Bengaluru has several ingredients to be a global deep-tech start-up hub. There is some confusion about what defines a deep-tech company. A deep-tech company is characterized by global-first products with a gestation period of more than five years. Typically, deep-tech company founders have industry experience of more than 10 years and often possess advanced degrees.
For deep-tech companies to succeed, the required ecosystem includes institutions of academic excellence, governments with governance excellence, corporations with research excellence, and clusters of individual enterprise, employment, and growth. Let us go over each success ecosystem element where Bengaluru does well, and where we need to continue building.
Institutions of academic excellence: Bengaluru has institutions of national pride such as the Indian Institute of Science (IISc) and the Indian Institute of Management (IIM-B). IISc has been recognized in the global top 200 institutions, with the specific rank depending on the ranking agency. IISc should aim to be consistently in the top 25 research institutions globally to become for Bengaluru what Stanford is for Silicon Valley. IISc has incubated more than 60 start-ups, which is a great starting point for the start-up ecosystem. The IISc-linked ecosystem has also fed deep-tech efforts at many more organizations with its research-based outputs.
Beyond IISc, we need to have a stronger research ecosystem, including the CSIR and DRDO labs and upcoming research capabilities in engineering institutions like RVCE, PES, and Amrita.

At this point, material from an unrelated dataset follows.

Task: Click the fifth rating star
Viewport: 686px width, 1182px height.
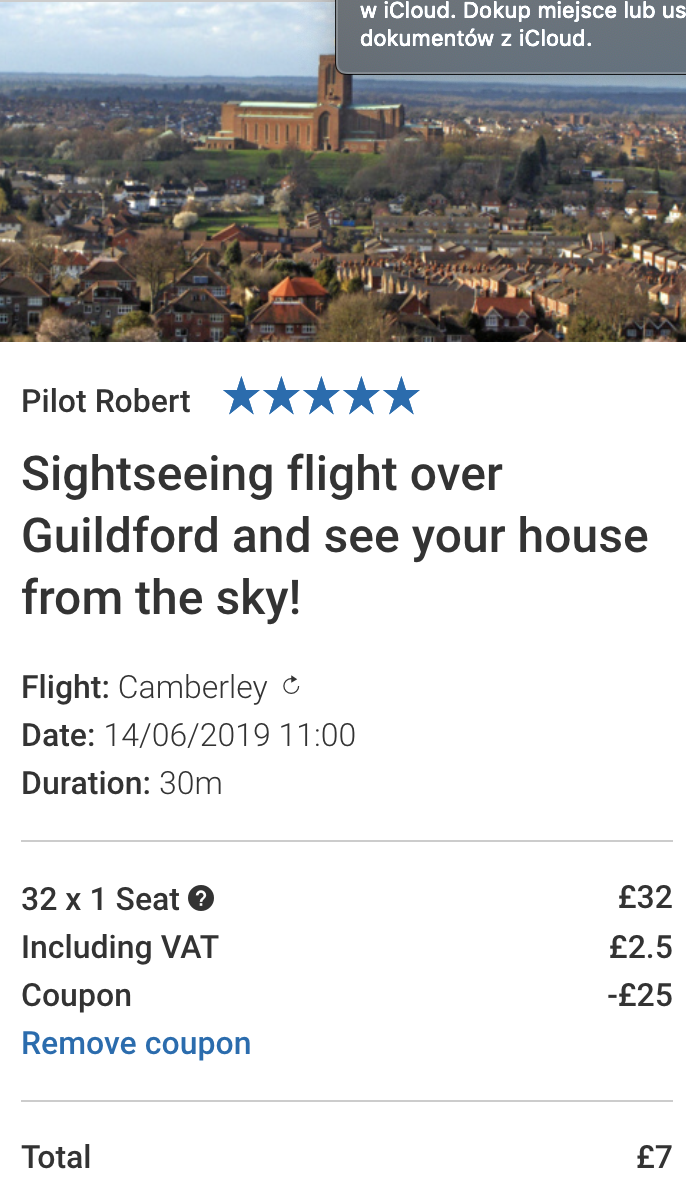Action: tap(401, 397)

Also, Mysuru has some fantastic capabilities to be leveraged from organizations like CFTRI and several engineering colleges.
Government with governance excellence: From occupancy certificates to environmental permits to tax matters to research grants and projects to VC funding-related compliances, there are many aspects of a start-up that gets impacted by governance. Bengaluru was blessed with state governments in the 1990s that attracted global investments in R&D through good governance and land grants. Texas Instruments was early to set up an engineering operation, and GE set up its largest R&D Center in Bengaluru. There have also been many recent central government initiatives that have been based on industry inputs including programs like TDF, IDEX, and DISC, which are allocating funds for R&D to start-ups. However, the transparency of these central government programs must improve in terms of processes, timelines, and feedback mechanisms. Bengaluru start-ups can team with local academic, CSIR and DRDO institutions in bidding on these programmes.
Corporations with research excellence: Bengaluru has the good fortune of having several large IT/Biotech corporations, including Infosys, Wipro, Biocon and Mindtree, in addition to all the global majors. Most of these companies have active start-up programs. However, our large corporations’ appetite for deep-tech and having a truly collaborative start-up program needs to further mature. At the national level, our R&D investments are 0.7% of GDP, a significant amount of which comes from the government. We need to increase R&D investments to at least 2% of GDP. Much of this growth in investments will have to come from large corporations. Bengaluru corporations can and should take the lead for the country in moving the needle on R&D investments. Intel in California was the seed for what became Silicon Valley. We need the Intel-equivalent for Bengaluru.
Clusters of individual enterprise: On a recent panel organized by Deccan Herald with the theme ‘Bengaluru 2040’, everyone agreed that the city’s biggest asset is its talented people. Having worked with Bengaluru-based researchers at GE and the Tata Group for 17 years, and with my own start-up team for the past four years, I think we have one of the best talent pools globally. I have worked with some of the finest material scientists, device specialists and systems engineers among these teams. The younger generation is confident, they are collaborators, and they are digital natives. They are very comfortable with technologies such as Artificial Intelligence and Edge Computing. One lacuna is that India is not a leading market, and for deep-tech, the customers will still be in markets such as the US.
As we solve for the India market opportunities of $100 billion a year each in Energy, Health, and Mobility, Bengaluru should be in the driver’s seat. We deserve it.